## ACTIVITY:
Would you retype exactly the lines below, starting with the one that has "The height and width of the screenshot is (477, 637)." and going on through the one that has "Image resolution: width=470", with no pictures and nothing else?
─── SOURCE MATERIAL ───
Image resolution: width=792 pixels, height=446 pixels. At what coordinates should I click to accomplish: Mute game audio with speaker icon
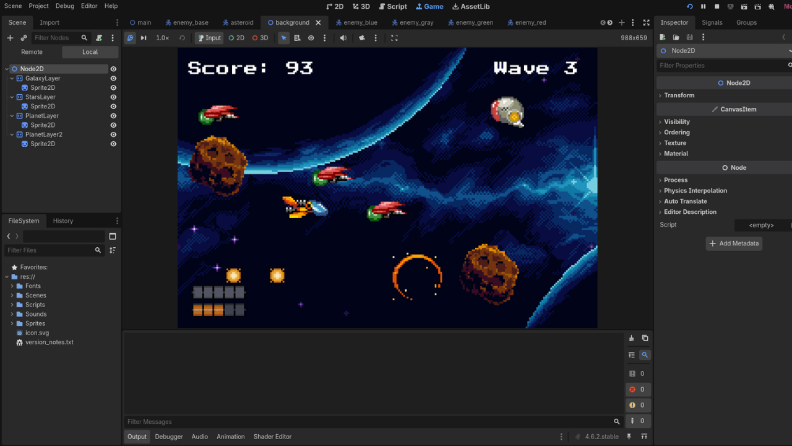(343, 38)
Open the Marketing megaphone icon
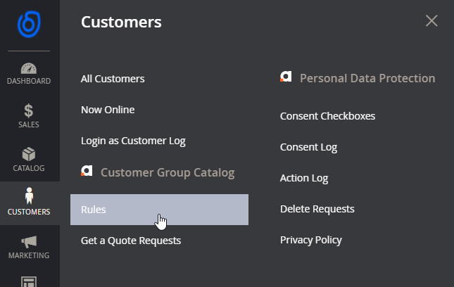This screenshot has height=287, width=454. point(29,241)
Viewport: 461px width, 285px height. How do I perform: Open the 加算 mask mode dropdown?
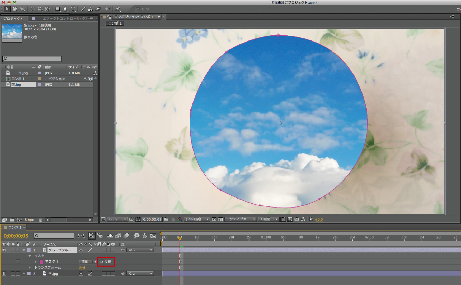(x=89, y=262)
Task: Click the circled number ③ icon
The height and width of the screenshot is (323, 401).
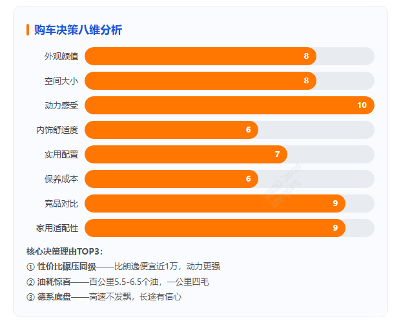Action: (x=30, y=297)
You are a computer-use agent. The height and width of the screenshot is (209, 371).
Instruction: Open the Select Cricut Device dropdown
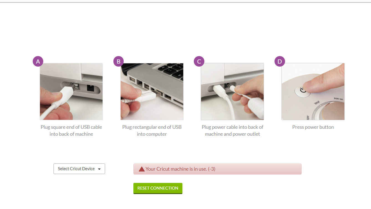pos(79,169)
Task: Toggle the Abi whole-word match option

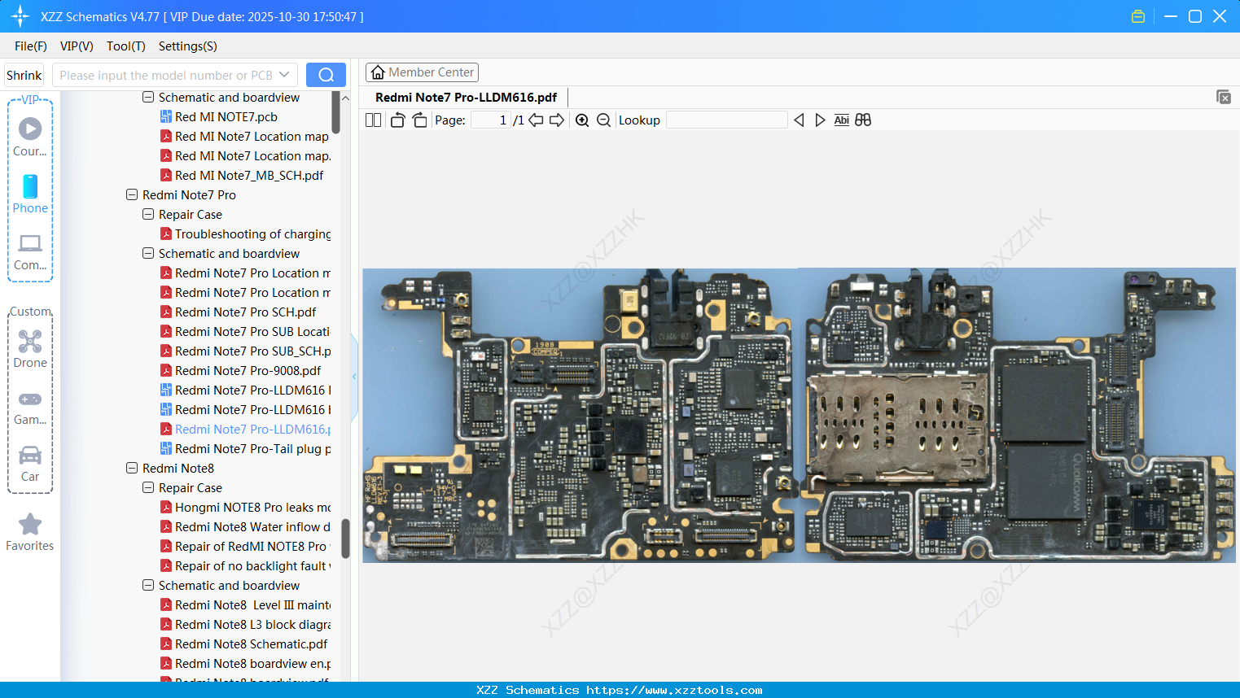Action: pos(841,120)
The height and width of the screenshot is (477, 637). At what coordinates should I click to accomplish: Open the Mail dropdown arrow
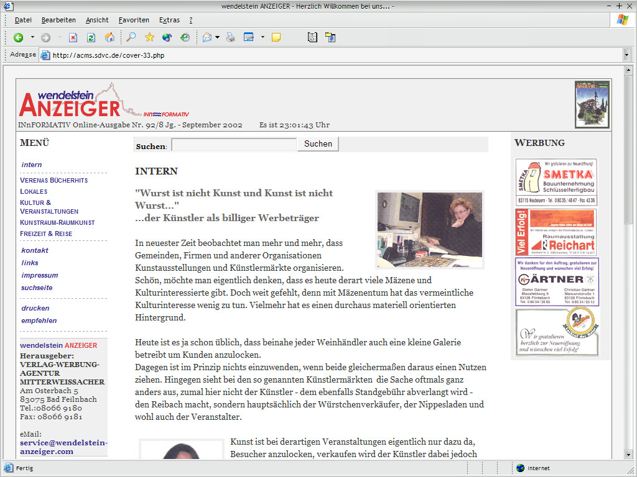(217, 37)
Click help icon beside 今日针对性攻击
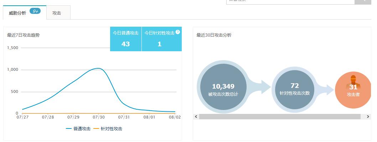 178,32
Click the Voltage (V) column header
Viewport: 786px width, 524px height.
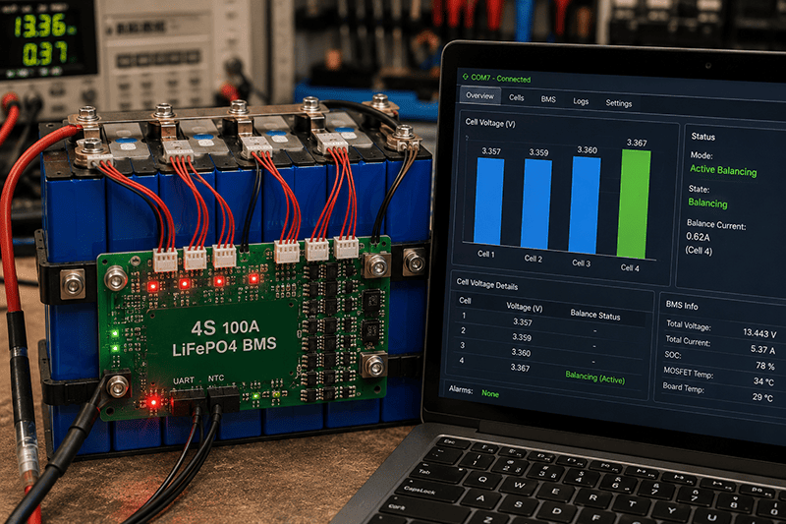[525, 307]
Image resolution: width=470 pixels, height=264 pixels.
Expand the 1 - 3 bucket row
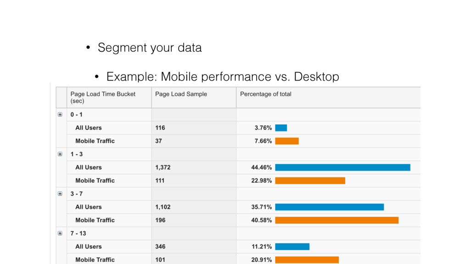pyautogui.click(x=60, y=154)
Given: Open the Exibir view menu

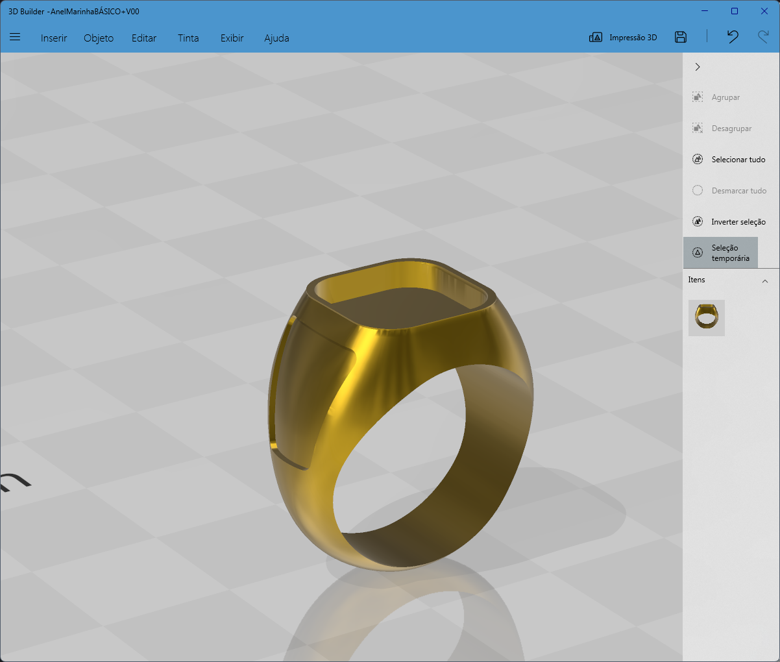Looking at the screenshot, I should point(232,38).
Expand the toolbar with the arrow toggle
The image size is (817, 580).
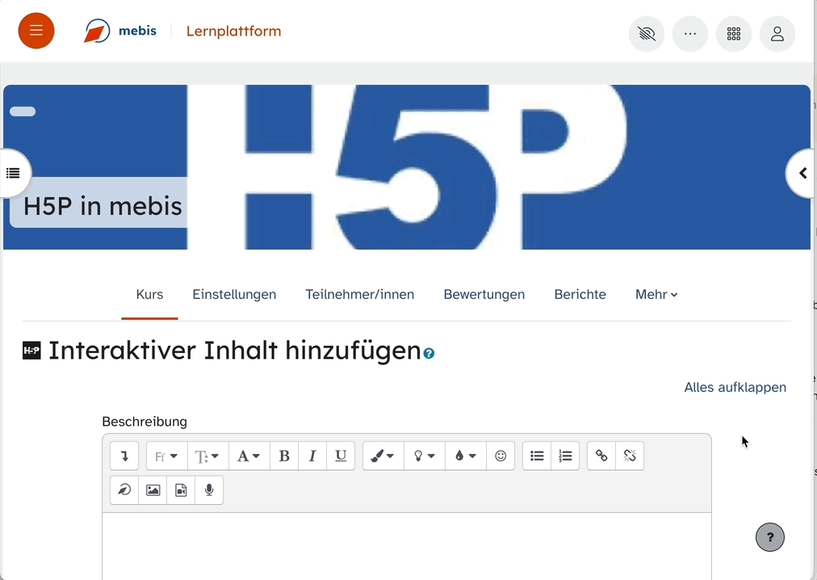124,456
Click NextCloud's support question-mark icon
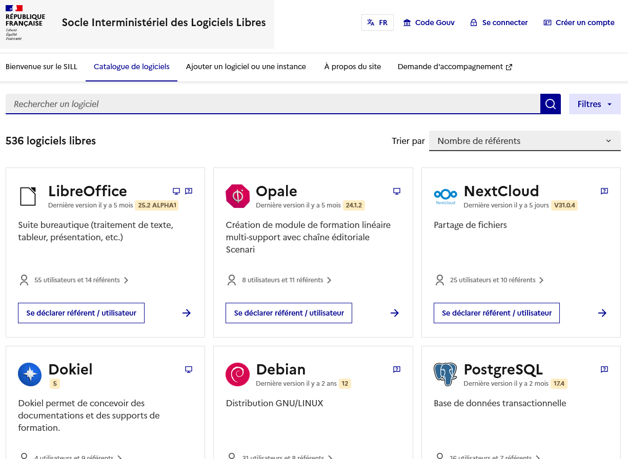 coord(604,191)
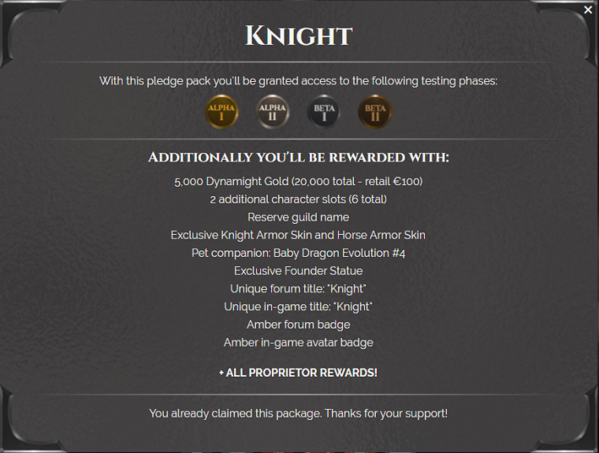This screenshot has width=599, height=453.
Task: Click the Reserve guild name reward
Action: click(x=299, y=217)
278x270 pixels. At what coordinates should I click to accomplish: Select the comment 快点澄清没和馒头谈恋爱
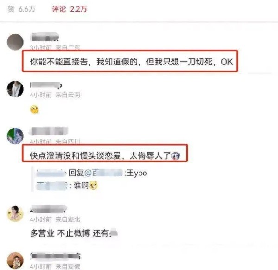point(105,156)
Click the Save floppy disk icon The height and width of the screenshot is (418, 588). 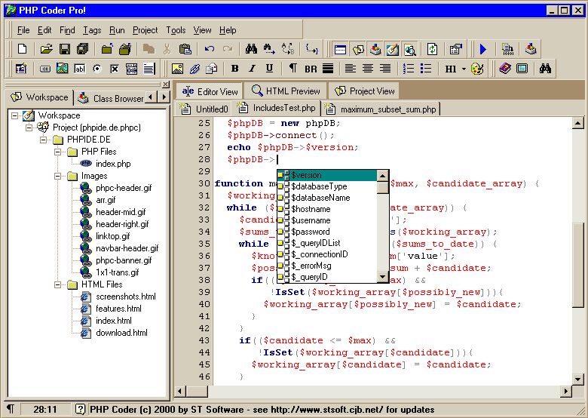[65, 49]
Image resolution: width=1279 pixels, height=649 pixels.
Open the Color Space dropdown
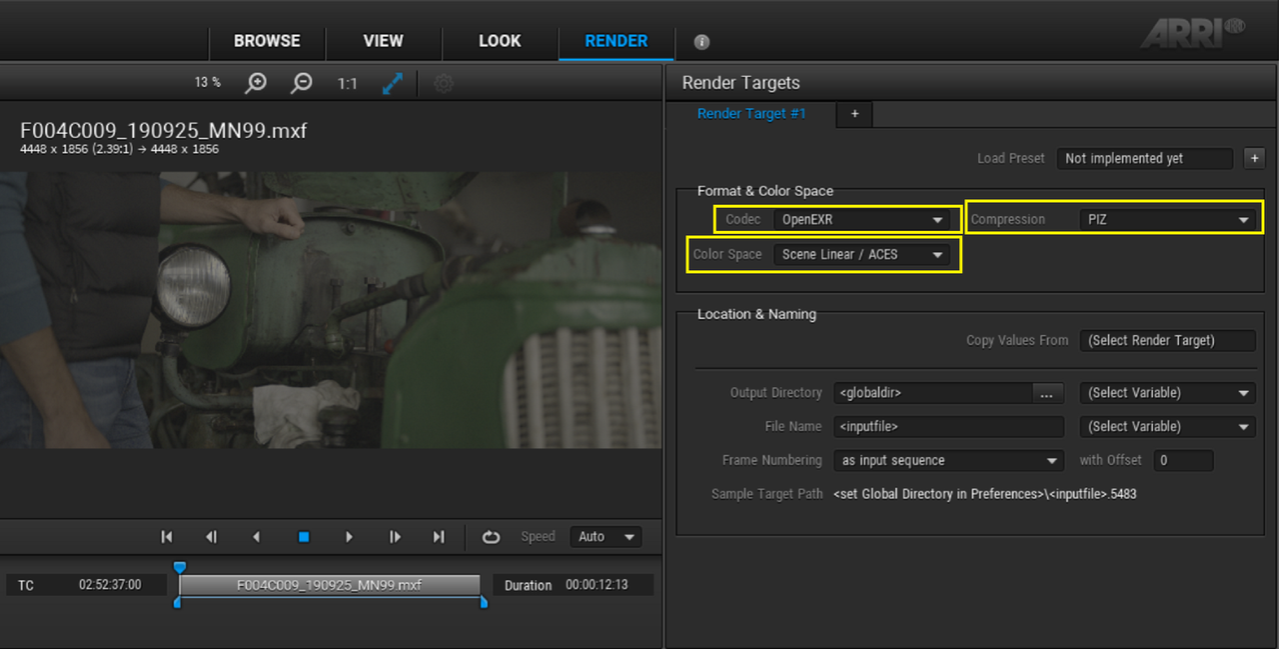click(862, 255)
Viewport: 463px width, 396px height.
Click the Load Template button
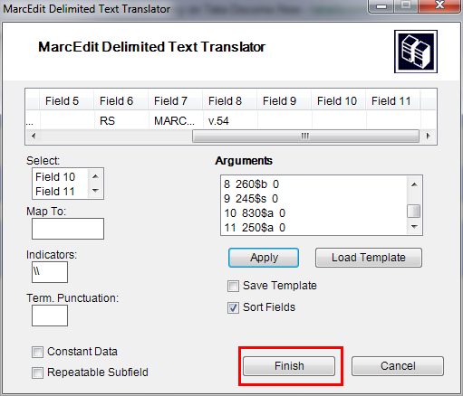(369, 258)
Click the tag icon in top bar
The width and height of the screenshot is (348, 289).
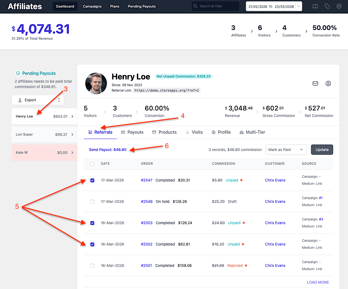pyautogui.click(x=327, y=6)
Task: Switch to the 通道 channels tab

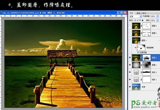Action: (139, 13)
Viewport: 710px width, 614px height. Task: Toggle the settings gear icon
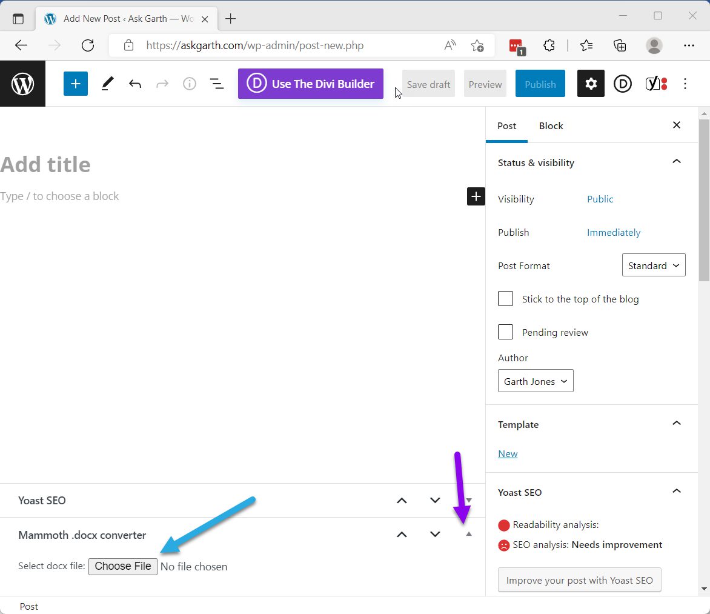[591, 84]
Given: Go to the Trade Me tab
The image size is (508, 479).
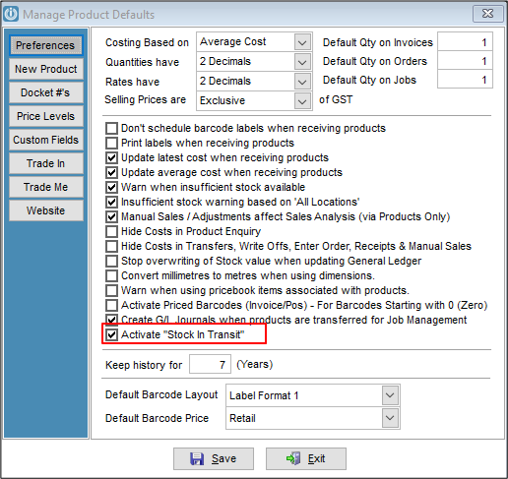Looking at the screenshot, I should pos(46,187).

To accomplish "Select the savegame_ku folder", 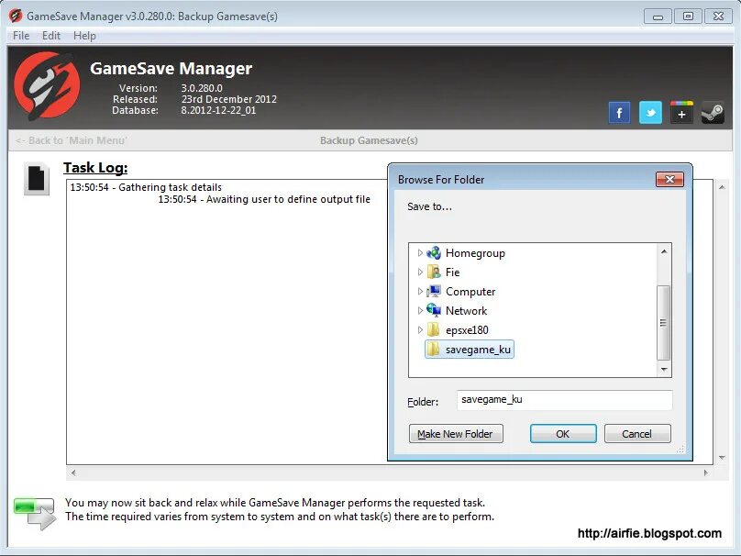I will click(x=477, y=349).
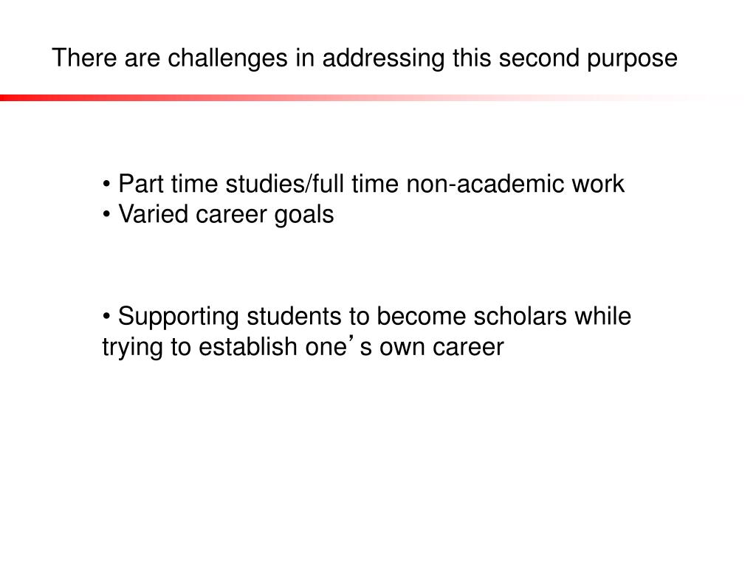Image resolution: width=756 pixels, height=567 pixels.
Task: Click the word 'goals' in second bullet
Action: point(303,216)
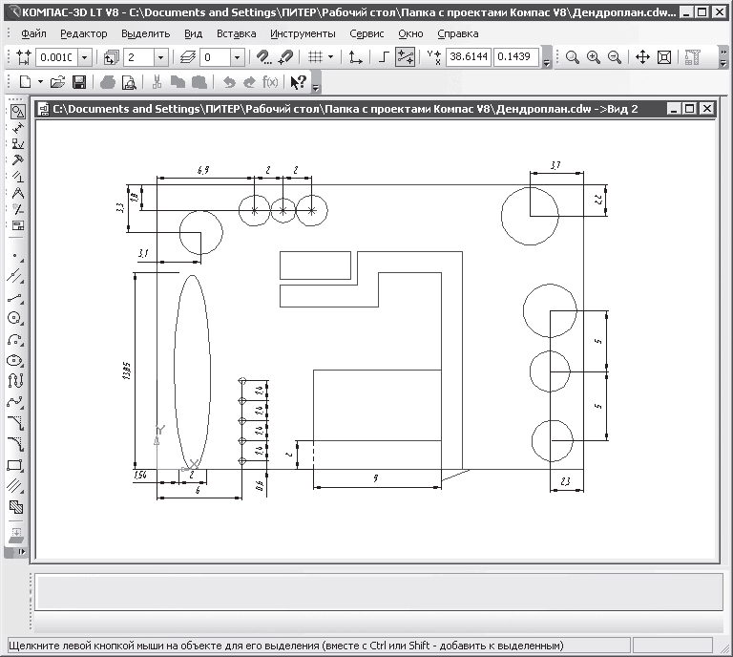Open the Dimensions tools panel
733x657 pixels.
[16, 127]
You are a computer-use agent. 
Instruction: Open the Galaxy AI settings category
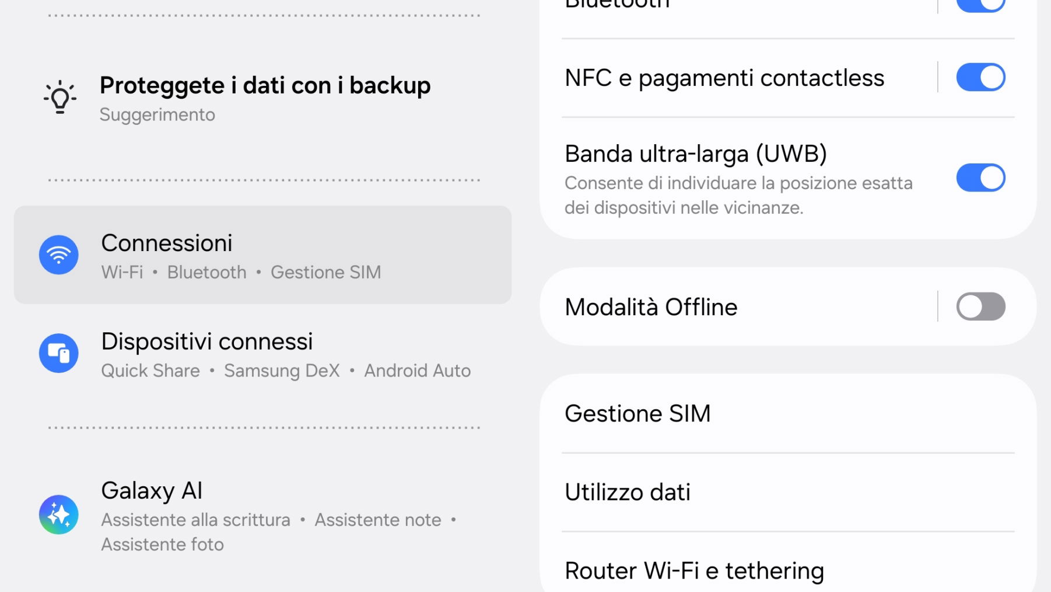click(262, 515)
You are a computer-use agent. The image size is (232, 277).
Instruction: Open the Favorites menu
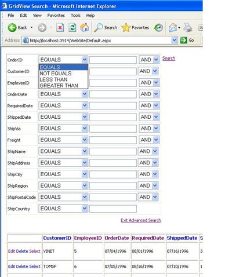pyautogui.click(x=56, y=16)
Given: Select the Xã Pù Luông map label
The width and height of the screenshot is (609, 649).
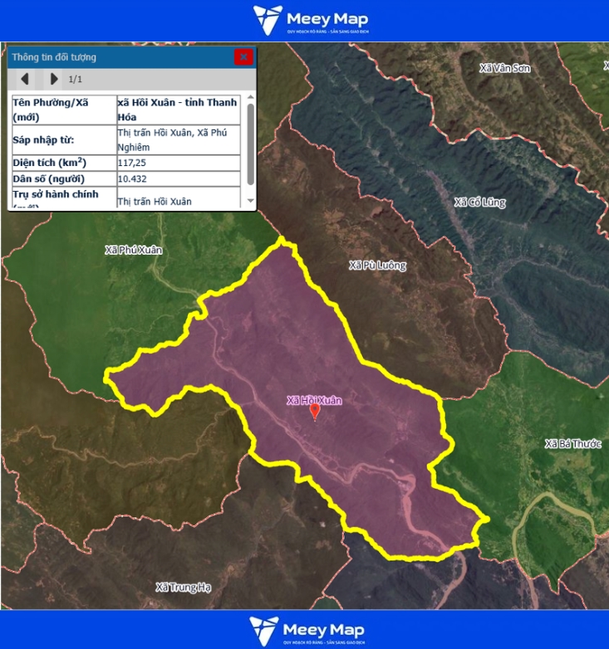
───
## YOUR SOLUTION:
The height and width of the screenshot is (477, 637). At what coordinates should I click to accomplish: Open the Mail dropdown arrow
(217, 37)
Click help icon beside 今日针对性攻击
 178,32
Click the Voltage (V) column header
Viewport: 786px width, 524px height.
[525, 307]
Image resolution: width=470 pixels, height=264 pixels.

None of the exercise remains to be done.